begin SOURCE EXTRACT

# Remove status bar?



## SingleAction (Apr 29, 2005)

When you freeze(pause) the picture on the vip622, and want to see the detail(of the picture) at the bottom of the screen, is there a way to temporary remove this information?


----------



## Mark Lamutt (Mar 24, 2002)

Press the Skip Forward button to move forward 1 frame. That will make the status bar disappear.


----------



## SingleAction (Apr 29, 2005)

Mark; thanks so much!

I will try this tomorrow when then I have the HT back on.


----------



## kucharsk (Sep 20, 2006)

Of course this only works if the skip forward button really does move forward one frame; in many recent software releases for the 622 and 722, this functionality has, unfortunately, been somewhat broken.


----------



## SingleAction (Apr 29, 2005)

end SOURCE EXTRACT
begin GIVEN INFORMATION

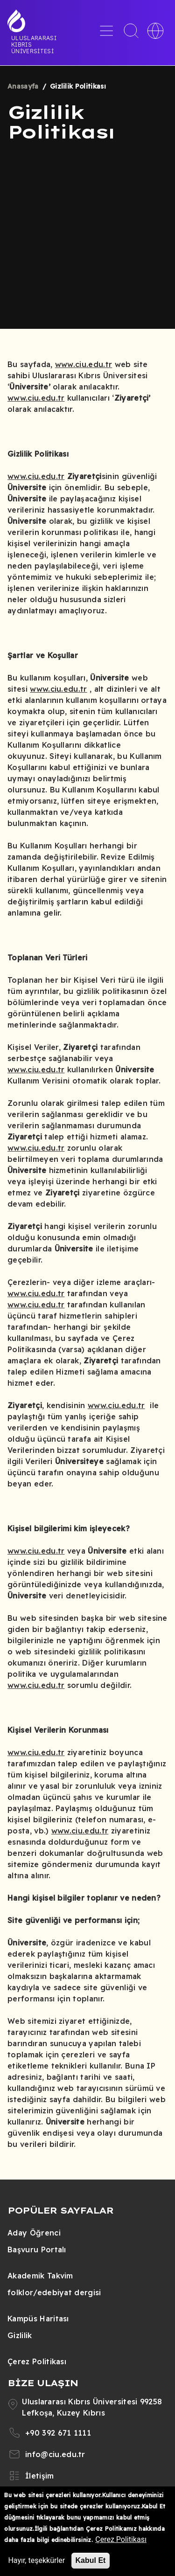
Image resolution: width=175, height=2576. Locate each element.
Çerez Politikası (36, 2361)
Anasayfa (23, 86)
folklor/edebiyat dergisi (54, 2292)
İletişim (39, 2475)
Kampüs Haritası (38, 2318)
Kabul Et (91, 2560)
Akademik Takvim (40, 2275)
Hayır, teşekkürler (36, 2560)
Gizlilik (19, 2335)
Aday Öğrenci (34, 2232)
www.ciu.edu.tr (83, 364)
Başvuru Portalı (36, 2249)
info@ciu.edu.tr (55, 2454)
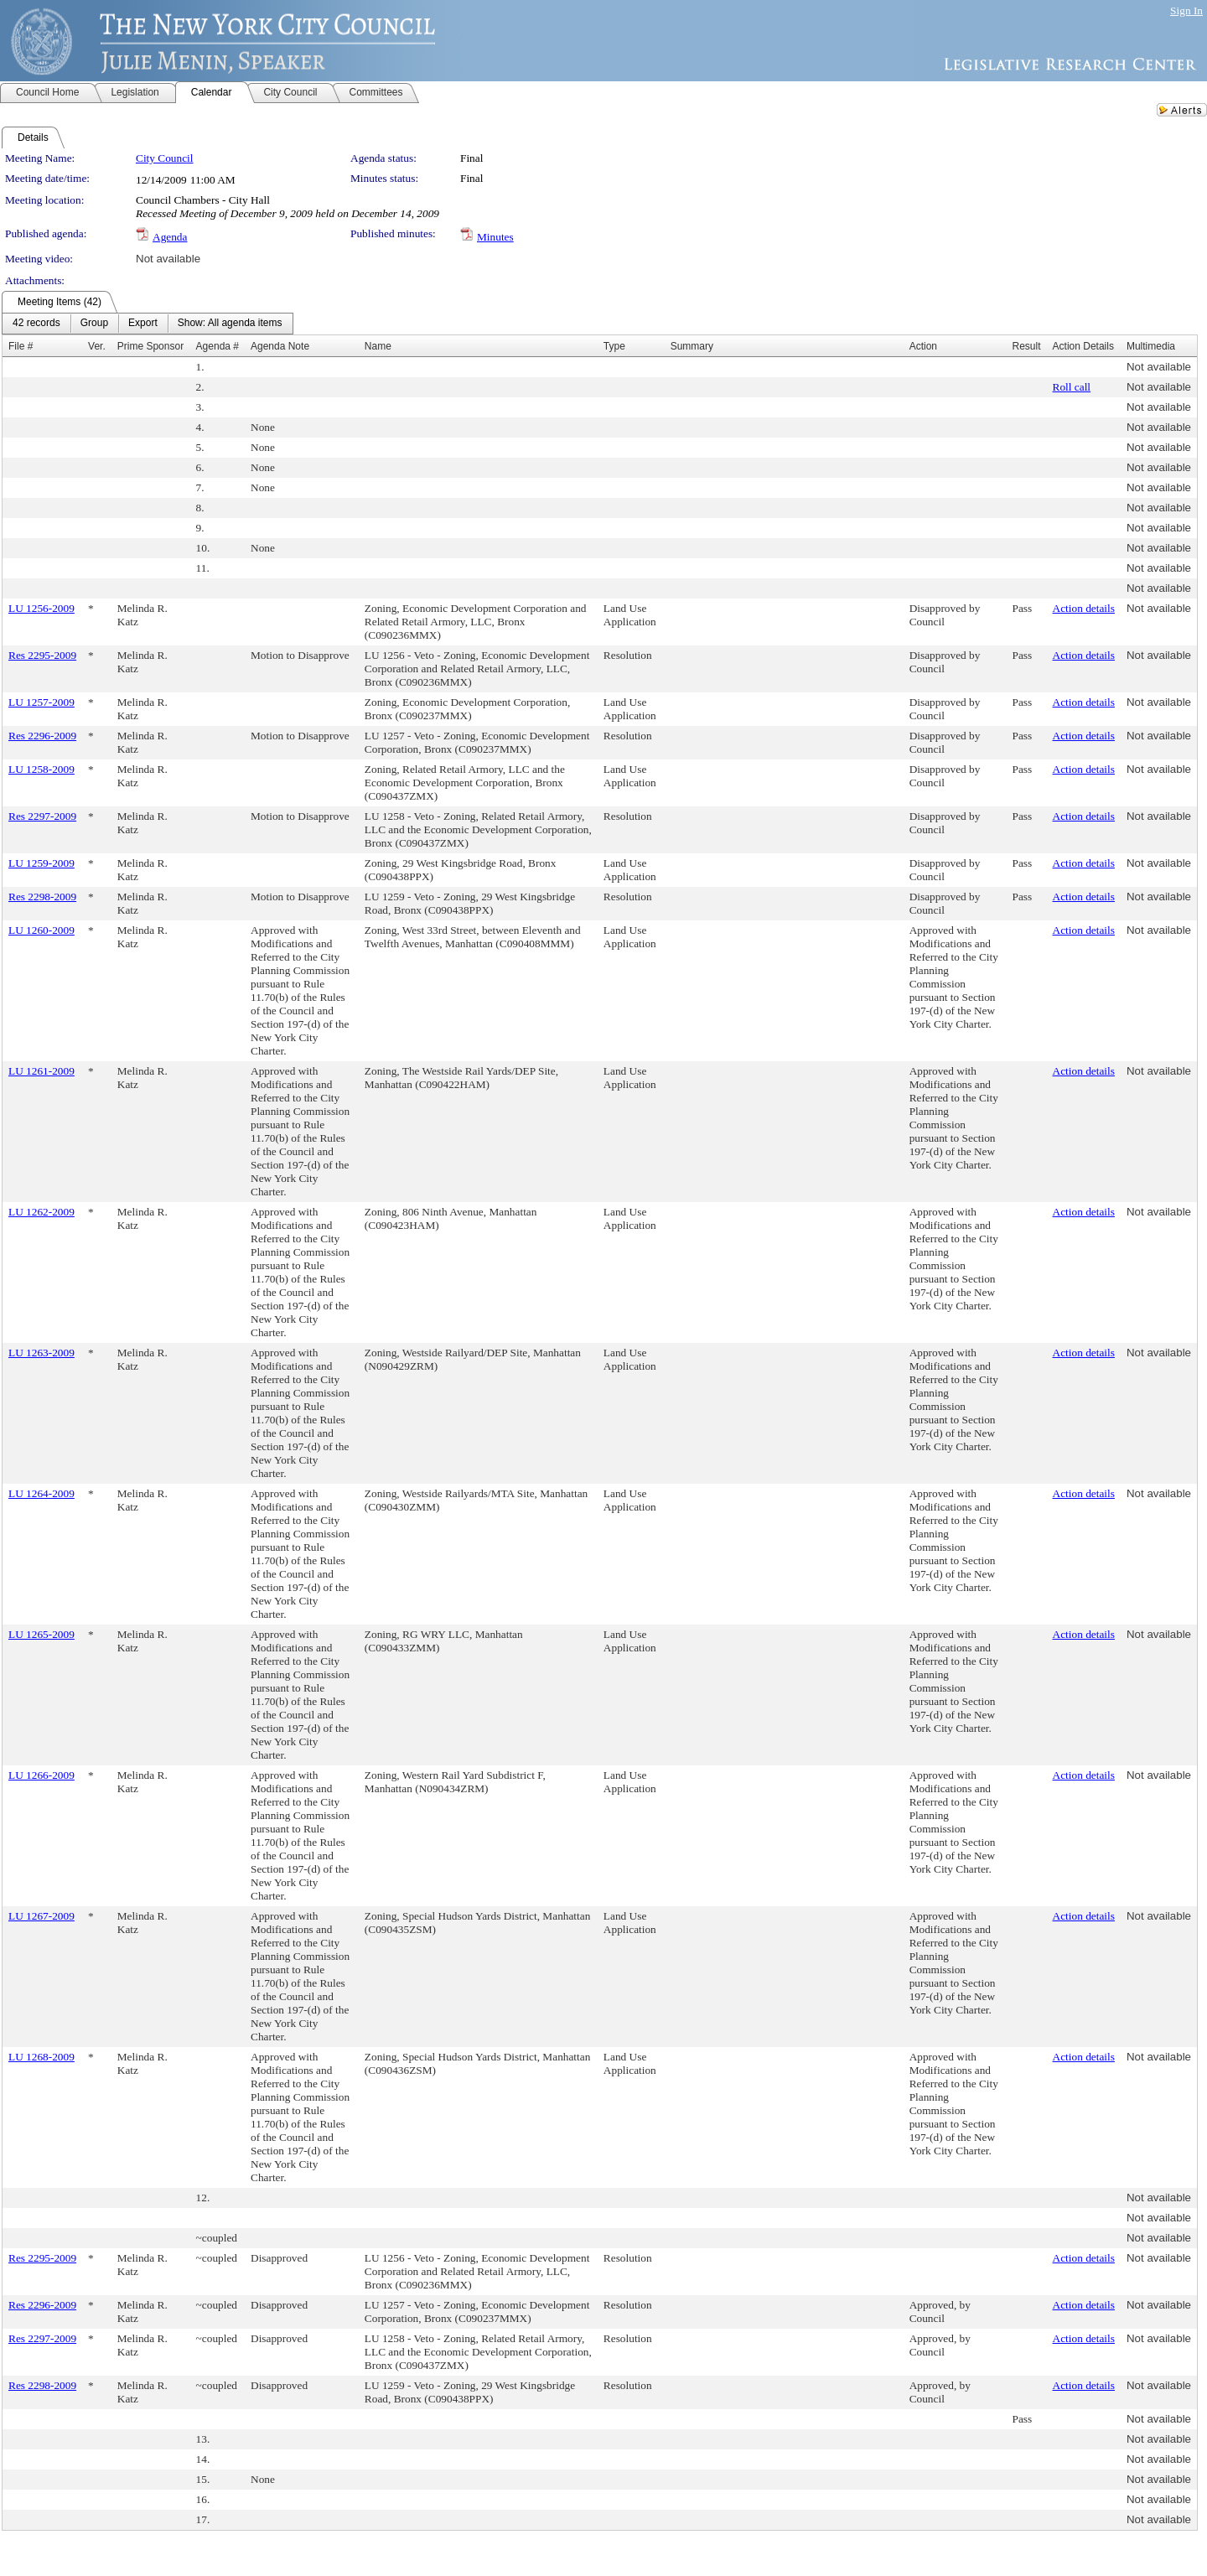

end GIVEN INFORMATION

**WHAT IS BEING ASKED:**
Please copy the status bar thread from "I will try this" up to and including "been somewhat broken.", changing "software releases" to "firmware releases".

**SOLVED EXERCISE:**
I will try this tomorrow when then I have the HT back on.


----------



## kucharsk (Sep 20, 2006)

Of course this only works if the skip forward button really does move forward one frame; in many recent firmware releases for the 622 and 722, this functionality has, unfortunately, been somewhat broken.